Modified version of Huggingface tutorial.  
https://huggingface.co/learn/nlp-course/en/chapter3/3

# Fine-tuning a model with the Trainer API or Keras

## Recipe
1. Data processing: loading and tokenization
2. Load pre-trained model
3. Set up the Trainer
4. Train
5. Evaluate

Install the Transformers, Datasets, and Evaluate libraries to run this notebook.

In [None]:
!pip install datasets evaluate transformers[sentencepiece]

In [None]:
from datasets import load_dataset
from transformers import AutoTokenizer, DataCollatorWithPadding

raw_datasets = load_dataset("glue", "mrpc")
checkpoint = "bert-base-uncased"
tokenizer = AutoTokenizer.from_pretrained(checkpoint)


def tokenize_function(example):
    return tokenizer(example["sentence1"], example["sentence2"], truncation=True)


tokenized_datasets = raw_datasets.map(tokenize_function, batched=True)
# DataCollatorWithPadding will dynamically pad input ids.
# 这个 collator 会自动动态padding
data_collator = DataCollatorWithPadding(tokenizer=tokenizer)

In [None]:
from transformers import TrainingArguments
#  The only argument you have to provide is a directory where the trained model will be saved, 
# as well as the checkpoints along the way. For all the rest, you can leave the defaults, 
# which should work pretty well for a basic fine-tuning.
# 根据路劲加载训练参数
training_args = TrainingArguments("test-trainer")

In [None]:
from transformers import AutoModelForSequenceClassification
# Load the uncased BERT, warp it, and set the classes as 2.
# 加载 uncased BERT，并且包装成 序列分类器， 这里 num_labels=2 表示为2分类任务 
model = AutoModelForSequenceClassification.from_pretrained(checkpoint, num_labels=2)

In [None]:
from transformers import Trainer

trainer = Trainer(
    model,
    training_args,
    train_dataset=tokenized_datasets["train"],
    eval_dataset=tokenized_datasets["validation"],
    data_collator=data_collator,
    tokenizer=tokenizer,
)
'''
We didn’t tell the Trainer to evaluate during training 
by setting evaluation_strategy to either "steps" (evaluate every eval_steps) 
or "epoch" (evaluate at the end of each epoch).

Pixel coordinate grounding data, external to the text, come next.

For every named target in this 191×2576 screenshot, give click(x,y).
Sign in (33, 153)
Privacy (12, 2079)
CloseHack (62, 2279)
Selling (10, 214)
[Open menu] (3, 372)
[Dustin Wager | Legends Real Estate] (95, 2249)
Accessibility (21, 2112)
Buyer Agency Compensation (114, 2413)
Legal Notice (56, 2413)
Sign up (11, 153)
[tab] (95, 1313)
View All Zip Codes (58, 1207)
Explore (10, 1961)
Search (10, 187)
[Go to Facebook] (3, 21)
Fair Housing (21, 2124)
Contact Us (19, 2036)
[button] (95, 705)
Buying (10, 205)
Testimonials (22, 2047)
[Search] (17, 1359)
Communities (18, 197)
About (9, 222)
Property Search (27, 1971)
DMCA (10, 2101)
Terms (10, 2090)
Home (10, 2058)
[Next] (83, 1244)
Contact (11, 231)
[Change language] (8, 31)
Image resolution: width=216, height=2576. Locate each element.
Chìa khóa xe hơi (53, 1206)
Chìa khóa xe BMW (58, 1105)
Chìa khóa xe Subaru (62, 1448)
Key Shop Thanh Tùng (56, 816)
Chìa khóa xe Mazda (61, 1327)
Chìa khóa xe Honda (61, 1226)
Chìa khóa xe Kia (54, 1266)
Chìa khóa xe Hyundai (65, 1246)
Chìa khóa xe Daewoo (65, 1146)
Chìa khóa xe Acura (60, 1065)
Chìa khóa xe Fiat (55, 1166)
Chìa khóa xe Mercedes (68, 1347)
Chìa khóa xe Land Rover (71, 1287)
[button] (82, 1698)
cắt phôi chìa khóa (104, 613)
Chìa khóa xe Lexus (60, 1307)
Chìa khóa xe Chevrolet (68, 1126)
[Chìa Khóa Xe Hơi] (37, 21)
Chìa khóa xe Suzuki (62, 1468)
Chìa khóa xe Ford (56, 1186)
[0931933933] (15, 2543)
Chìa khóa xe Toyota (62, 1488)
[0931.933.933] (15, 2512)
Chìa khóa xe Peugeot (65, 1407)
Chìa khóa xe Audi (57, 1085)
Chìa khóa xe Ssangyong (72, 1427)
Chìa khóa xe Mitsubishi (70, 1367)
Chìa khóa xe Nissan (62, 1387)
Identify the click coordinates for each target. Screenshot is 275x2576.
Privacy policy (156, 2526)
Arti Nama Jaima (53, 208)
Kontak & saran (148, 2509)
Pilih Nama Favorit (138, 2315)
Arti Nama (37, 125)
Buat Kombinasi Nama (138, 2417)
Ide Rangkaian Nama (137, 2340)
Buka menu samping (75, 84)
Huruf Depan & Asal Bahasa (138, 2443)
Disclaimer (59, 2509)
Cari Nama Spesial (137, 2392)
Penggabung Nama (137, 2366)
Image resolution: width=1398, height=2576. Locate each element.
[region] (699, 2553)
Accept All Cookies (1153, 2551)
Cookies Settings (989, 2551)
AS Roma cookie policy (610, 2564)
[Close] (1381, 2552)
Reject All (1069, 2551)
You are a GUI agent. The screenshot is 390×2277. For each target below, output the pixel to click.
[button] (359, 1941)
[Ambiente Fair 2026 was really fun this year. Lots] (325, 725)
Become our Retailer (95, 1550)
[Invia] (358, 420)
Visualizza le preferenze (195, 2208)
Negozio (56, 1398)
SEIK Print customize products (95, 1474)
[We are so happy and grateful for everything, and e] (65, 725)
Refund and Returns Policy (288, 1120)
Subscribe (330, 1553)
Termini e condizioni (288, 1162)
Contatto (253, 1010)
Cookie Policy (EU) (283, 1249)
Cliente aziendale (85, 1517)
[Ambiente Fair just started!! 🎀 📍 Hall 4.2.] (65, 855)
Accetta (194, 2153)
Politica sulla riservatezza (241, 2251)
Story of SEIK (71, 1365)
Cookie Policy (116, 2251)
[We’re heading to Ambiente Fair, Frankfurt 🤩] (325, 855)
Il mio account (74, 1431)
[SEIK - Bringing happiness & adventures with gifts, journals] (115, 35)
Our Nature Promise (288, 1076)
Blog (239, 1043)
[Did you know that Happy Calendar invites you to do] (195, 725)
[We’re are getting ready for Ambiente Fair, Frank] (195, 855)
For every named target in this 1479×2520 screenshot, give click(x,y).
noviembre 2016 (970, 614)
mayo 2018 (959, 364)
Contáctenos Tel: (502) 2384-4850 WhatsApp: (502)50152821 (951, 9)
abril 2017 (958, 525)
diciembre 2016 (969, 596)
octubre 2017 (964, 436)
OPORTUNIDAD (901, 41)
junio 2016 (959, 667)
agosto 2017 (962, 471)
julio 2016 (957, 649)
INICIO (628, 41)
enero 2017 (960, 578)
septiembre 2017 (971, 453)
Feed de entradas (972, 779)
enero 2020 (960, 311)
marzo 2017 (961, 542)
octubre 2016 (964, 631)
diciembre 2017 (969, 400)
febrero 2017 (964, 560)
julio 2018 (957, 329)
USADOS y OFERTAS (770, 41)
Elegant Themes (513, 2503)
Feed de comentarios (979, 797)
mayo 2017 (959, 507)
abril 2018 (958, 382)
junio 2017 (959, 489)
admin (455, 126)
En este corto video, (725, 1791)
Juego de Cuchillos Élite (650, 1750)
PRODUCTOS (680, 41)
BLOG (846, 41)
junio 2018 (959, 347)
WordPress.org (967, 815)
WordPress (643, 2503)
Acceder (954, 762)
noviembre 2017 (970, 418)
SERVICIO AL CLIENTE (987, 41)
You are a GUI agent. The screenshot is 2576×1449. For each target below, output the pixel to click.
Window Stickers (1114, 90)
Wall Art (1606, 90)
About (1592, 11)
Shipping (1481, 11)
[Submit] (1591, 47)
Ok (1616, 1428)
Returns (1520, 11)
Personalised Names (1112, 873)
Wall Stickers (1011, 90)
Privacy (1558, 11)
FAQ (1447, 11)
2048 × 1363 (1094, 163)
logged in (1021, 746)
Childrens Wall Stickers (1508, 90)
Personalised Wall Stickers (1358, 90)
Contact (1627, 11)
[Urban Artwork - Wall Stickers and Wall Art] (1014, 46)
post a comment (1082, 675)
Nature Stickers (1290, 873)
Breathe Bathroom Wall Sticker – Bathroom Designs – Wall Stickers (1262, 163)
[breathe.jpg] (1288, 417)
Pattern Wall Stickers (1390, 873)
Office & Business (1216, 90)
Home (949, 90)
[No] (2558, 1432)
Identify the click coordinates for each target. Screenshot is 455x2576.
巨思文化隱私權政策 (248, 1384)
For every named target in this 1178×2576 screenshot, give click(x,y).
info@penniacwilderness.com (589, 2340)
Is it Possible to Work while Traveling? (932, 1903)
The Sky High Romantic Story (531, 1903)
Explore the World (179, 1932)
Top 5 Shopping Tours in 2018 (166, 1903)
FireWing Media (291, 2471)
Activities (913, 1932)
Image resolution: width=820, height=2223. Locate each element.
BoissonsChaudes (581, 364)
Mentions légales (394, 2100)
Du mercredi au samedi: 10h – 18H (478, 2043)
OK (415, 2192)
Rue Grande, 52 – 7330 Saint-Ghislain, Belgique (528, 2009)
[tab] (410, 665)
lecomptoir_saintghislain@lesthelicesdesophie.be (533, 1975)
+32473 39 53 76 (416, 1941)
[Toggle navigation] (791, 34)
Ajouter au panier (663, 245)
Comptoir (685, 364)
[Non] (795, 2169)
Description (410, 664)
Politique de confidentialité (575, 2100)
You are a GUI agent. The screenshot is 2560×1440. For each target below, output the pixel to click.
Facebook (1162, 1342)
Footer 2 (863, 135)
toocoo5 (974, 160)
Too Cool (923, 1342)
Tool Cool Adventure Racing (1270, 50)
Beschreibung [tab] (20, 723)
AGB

We didn’t provide the Trainer with a compute_metrics() function 
to calculate a metric during said evaluation 
(otherwise the evaluation would just have printed the loss, which is not a very intuitive number).
这里没有设置 evaluation 的metric，所以默认会返回 loss

'''

In [None]:
trainer.train()

In [None]:
predictions = trainer.predict(tokenized_datasets["validation"])
print(predictions.predictions.shape, predictions.label_ids.shape)

(408, 2) (408,)

In [None]:
import numpy as np

preds = np.argmax(predictions.predictions, axis=-1)

In [None]:
import evaluate
# Load a Dataset specific metric to evaluate the fine-tuned model.
# 这里加载的是数据特定的 metric，并且是单独进行 evaluate 的。
metric = evaluate.load("glue", "mrpc")
metric.compute(predictions=preds, references=predictions.label_ids)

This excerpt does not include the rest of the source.